I still question how well the game fits my play style, but at the moment I am looking at it for a purely single player experience given that I know going into it that none of the other AggroChat crew will be playing it.  They all for the most part bounced off of the original Division, and primarily for the bleak story beats.  I think the fact that we were effectively working for the various communities that we discover makes the flow of the story feel better.  However as Kodra pointed out on the podcast, it does leave us a question of why exactly we are still an agent if there is no organizational structure left?  I mostly view that trope as the lone lawman in the wild frontier sort of approach.  I will say the game improved massively after I turned off the HDR, given that I was only able to SEE the HDR effect upstairs in my office and not while playing remotely through parsec…  and as such it made everything extremely washed out and hard to pick out details.

The Will of the Moon

The game I spent the majority of Saturday playing was Assassin’s Creed Origins and I have reached a point where I am staring down the barrel of the ending.  However I am extremely frustrated by what appears to be the ending that is unfolding in front of me.  Now I have said for some time that my opinion is that when this game was originally planned the ultimately design was that you could play it as Bayek or as Aya since the two characters at least on some level are interchangeable and have the same reasons for engaging in the main story plot.  For sake of budget I assume they cut one character so that they would not have to animate two copies of everything, but the problem with this is…  that every time you are forced to play Aya it is like stepping foot into a level one character.

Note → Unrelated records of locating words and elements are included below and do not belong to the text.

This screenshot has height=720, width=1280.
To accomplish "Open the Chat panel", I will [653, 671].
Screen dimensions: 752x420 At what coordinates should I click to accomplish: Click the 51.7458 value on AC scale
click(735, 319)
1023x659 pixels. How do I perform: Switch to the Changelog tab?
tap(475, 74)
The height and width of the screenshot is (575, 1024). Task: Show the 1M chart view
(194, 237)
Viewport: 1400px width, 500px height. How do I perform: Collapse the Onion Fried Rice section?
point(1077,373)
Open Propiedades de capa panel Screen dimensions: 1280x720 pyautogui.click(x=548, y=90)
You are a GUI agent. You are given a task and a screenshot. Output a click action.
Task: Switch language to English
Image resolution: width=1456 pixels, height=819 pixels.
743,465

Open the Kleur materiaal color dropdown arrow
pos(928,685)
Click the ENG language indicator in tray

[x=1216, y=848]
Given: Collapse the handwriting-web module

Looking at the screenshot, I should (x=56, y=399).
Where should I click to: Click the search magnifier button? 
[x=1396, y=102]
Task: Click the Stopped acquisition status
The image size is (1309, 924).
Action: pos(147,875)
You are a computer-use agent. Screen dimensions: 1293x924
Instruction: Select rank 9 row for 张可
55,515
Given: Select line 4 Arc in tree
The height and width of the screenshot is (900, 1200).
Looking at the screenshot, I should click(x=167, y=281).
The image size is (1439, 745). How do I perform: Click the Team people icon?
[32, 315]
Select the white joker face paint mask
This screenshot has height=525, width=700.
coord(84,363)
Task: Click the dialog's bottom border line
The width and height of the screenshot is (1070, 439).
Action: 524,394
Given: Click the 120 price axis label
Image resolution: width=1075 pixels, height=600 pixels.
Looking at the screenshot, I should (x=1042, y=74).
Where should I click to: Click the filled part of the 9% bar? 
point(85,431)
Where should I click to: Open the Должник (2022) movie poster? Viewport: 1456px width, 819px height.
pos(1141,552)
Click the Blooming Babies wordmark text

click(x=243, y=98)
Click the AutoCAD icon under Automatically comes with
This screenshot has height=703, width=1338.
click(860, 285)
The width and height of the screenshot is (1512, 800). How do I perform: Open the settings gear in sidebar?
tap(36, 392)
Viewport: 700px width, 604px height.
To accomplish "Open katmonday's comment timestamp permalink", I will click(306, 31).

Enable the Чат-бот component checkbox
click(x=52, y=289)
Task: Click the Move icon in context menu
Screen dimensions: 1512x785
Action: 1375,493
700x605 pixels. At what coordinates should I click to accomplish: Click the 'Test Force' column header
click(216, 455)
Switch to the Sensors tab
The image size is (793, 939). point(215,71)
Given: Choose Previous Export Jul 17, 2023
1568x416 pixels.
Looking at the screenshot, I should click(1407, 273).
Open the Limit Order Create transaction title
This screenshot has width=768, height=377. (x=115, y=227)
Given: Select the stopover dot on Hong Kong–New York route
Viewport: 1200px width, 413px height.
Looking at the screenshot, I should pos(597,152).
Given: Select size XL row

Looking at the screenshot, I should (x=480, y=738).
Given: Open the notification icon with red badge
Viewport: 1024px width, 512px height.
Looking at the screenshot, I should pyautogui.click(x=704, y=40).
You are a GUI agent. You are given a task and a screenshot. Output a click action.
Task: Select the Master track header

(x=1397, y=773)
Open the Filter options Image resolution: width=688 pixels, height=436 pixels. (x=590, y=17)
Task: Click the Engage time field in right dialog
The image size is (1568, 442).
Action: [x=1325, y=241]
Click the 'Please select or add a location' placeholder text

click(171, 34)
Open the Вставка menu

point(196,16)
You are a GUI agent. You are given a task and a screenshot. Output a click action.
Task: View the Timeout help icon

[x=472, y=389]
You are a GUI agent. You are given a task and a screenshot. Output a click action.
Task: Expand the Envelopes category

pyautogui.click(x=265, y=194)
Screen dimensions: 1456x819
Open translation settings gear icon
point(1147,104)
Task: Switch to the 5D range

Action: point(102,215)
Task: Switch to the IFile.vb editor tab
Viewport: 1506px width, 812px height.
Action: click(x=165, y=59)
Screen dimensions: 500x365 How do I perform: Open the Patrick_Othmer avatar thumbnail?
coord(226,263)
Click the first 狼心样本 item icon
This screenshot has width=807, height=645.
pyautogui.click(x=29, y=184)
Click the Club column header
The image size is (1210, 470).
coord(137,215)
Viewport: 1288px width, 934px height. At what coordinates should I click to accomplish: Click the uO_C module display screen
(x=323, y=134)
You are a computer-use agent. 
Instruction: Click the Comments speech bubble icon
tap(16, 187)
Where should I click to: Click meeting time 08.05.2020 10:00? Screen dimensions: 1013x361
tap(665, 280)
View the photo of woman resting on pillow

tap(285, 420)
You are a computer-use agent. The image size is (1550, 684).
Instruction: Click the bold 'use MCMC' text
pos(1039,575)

What I mean by that is through the course of the game you make a lot of stylistic decisions about what weapons you want to use and what talent points to sink into.  Then each time you are throw into playing Aya you are forced to return back to the character that lacks the ability to customize anything.  So spoilers time…  but I just went through a sequence where it appears that I am saying goodbye to my character Bayek…  aka the one that I have spent the last 40 levels customizing to be exactly the way I want him to be…  and being forced to do the ending of the game with Aya the level 1 blank slate.  This makes me really not want to do any of the ending and just call it good enough… returning to playing through the fun part of the game which is doing random quests out in the world.  Maybe this isn’t exactly what is about to happen… but it certainly seems like I am just about to be forced into beating the game as a proxy.  Please note… I like Aya as a character and would have been fine playing her…  if I could actually control what sort of gear and talents she had.

The Will of the Moon

Lastly I spent some time playing Final Fantasy XIV this weekend and accomplished two things.  Firstly I managed to get my Blue Mage to 50…  which means I now need to find a party of blue mages to go collect the rest of the spells I have available to me given that everything else seems to come from a dungeon or trial.  I spent the podcast grinding out mobs in Northern Thanalan and managed to push across the line solo.  I also managed to get through The Burn which served as a bit of a roadblock since the final boss of that dungeon appears to be a PUG destroyer.  I’ve now moved the quest line along to where I am failing miserably at a fight that is about four times longer than it really needs to be.  Actually I have only failed it the one time and it was mostly because I didn’t catch on what was going on fast enough.  I opted to play through the mission as a warrior instead of a samurai, but that also meant that I was not prepared for a burn phase, because I assumed I was simply trying to out survive the encounter.

I will likely poke my head back in again tonight and give it another shot.  I think I am probably nearing the bridge between 4.4 and 4.5 and as such getting closer and closer to being able to understand what the hell is going on.